Ante la imposibilidad de conservar los restantes volúmenes, opté por descartar los libros de Derecho superados por la acción del tiempo. Conservé los de filosofía del derecho, pero cargué con los de civil, penal y constitucional, reducidos a meras memorias históricas luego de cientos de reformas en las últimas décadas. El derecho es una de las actividades en las que un plumazo del legislador acaba con bibliotecas completas. Entre ellos, conservé los que portaban alguna dedicatoria del autor, que de plano no pude regresar a la caja. Otros salvaron el pellejo gracias a sus excelentes presentaciones en piel, que me pareció grosero ignorar. En estos tiempos, un libro así es al menos un objeto de arte, especialmente en los “loft” de jóvenes en los que no suele existir un solo libro en sus repisas.

Los libros que más me dolió descartar fueron aquellos cuyos lomos leí por años, asumiendo que un día lo haría. Identifiqué cientos de títulos que, como breves mensajes portadores de promesas del saber, mantuvieron sus secretos hasta ahora. Me quedé, sólo por atemperar la mala sensación, con 10 o 12 de los más enigmáticos y seductores.  Títulos como “El país de las sombras largas”, “70,000 contra uno”, “Tus zonas erógenas” y “El sol se muere”, reposan ya en mi librero, como testigos silenciosos y necios de la vorágine que lo transformó todo en los últimos 40 años.

Claramente, la variedad de temas que abriendo las cajas descubrí, me revelaron facetas de mi señor padre que sólo aumentaron la certeza de lo poco que sabía de él. Digamos que pude ver, aún más claro, el aire enigmático que lo acompañaba. Por un momento, ante la diversidad de temas, me pareció que no hace tanto nuestro conocimiento era aún accesible en una sola vida. Después, la geometría volcó sus efectos sobre el saber y lo explotó hasta los niveles de lo imposible. La especialidad es inaccesible por su grado de detalle, y el saber general es inatendible por ser inabarcable.

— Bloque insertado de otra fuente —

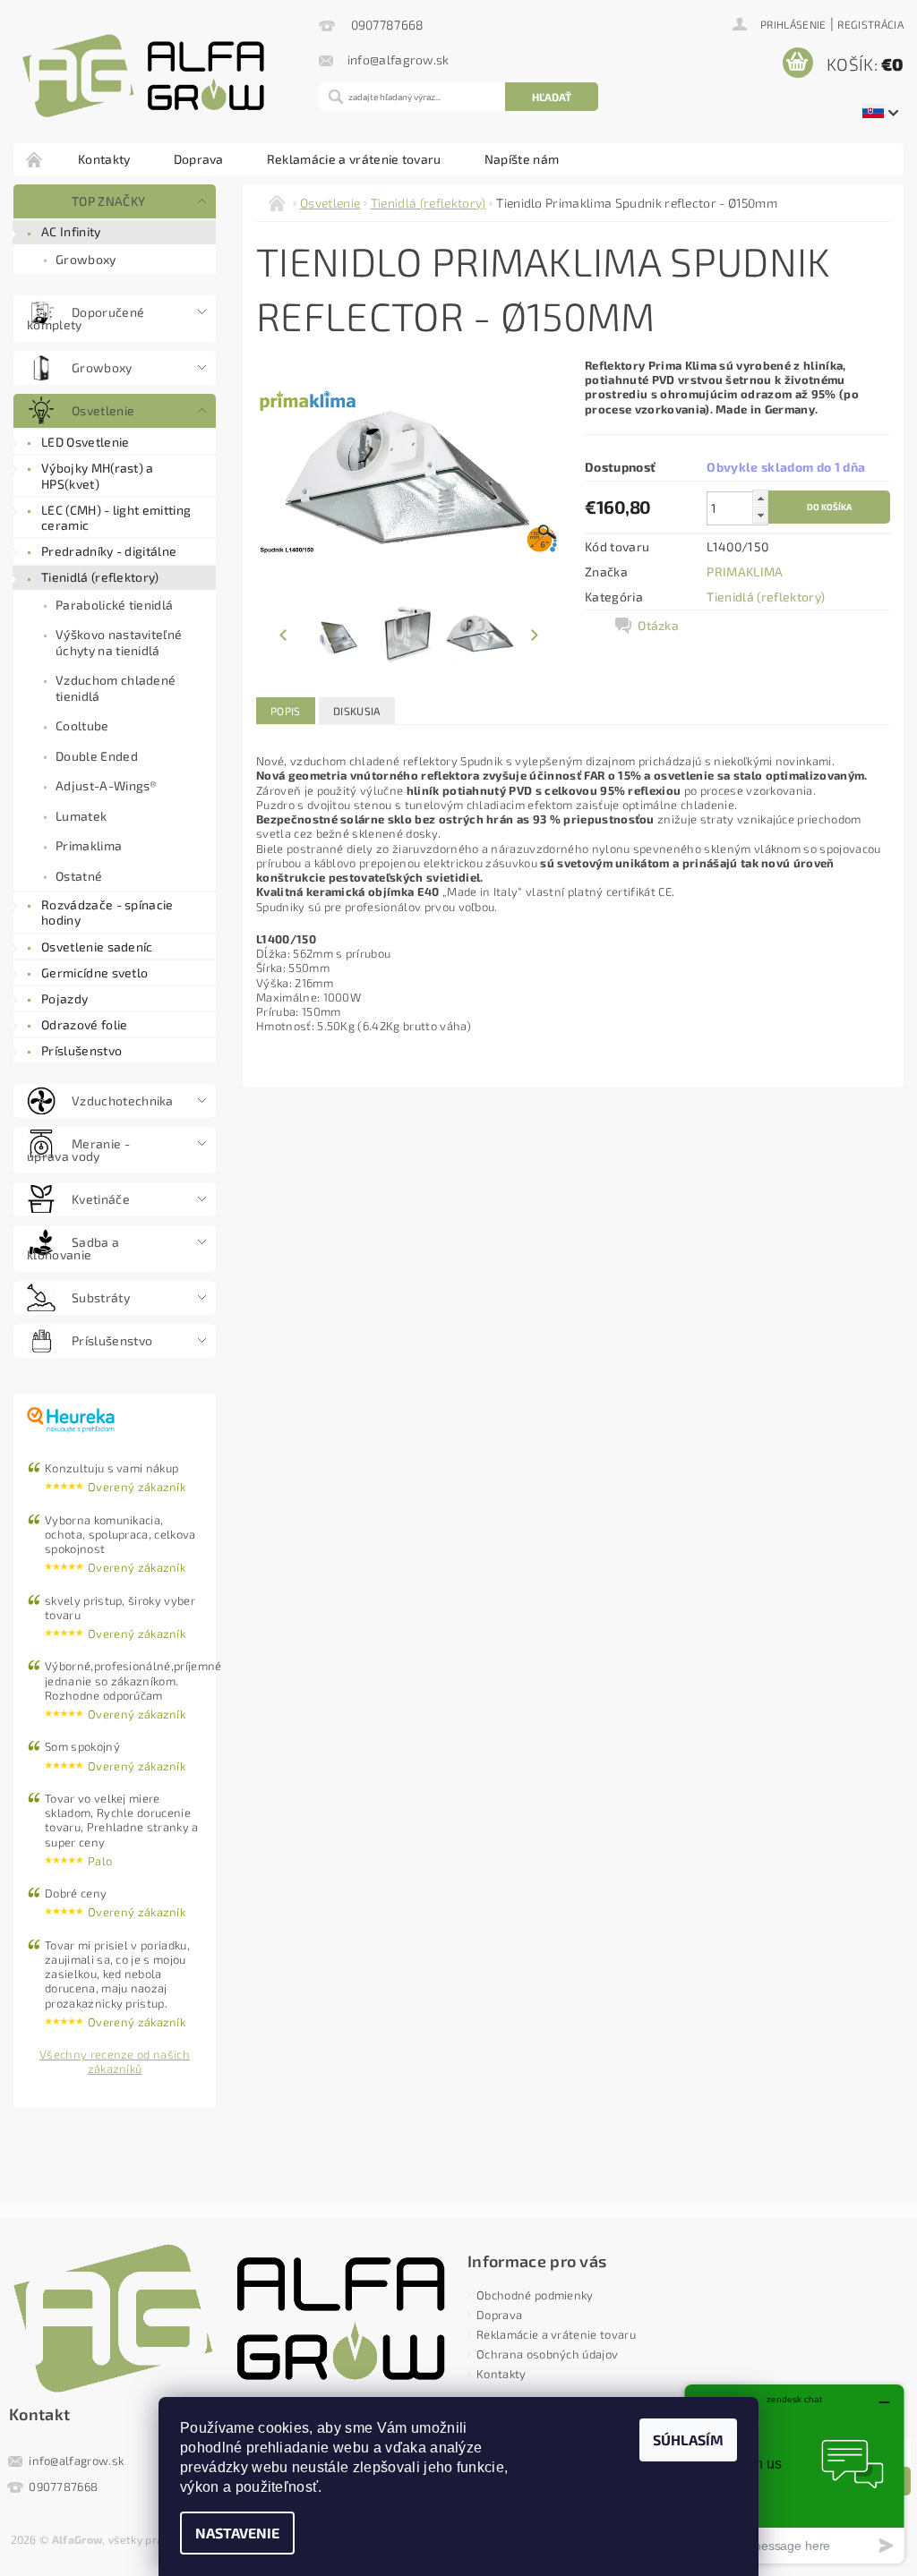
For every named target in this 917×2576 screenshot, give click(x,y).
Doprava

Así que henos aquí, con pedazos sueltos de información que no nos dejan entender dónde estamos, ni a dónde vamos, intercambiando conocimiento práctico sólo como una forma de sobrevivir.

Al final, un libro en particular decidí rescatar, limpiar y conservar a pesar de su mal estado y de estar escrito en árabe. Lo hice porque la dedicatoria era de mi abuelo a mi padre –escrita, por cierto, en un español deficiente– en septiembre de 1939.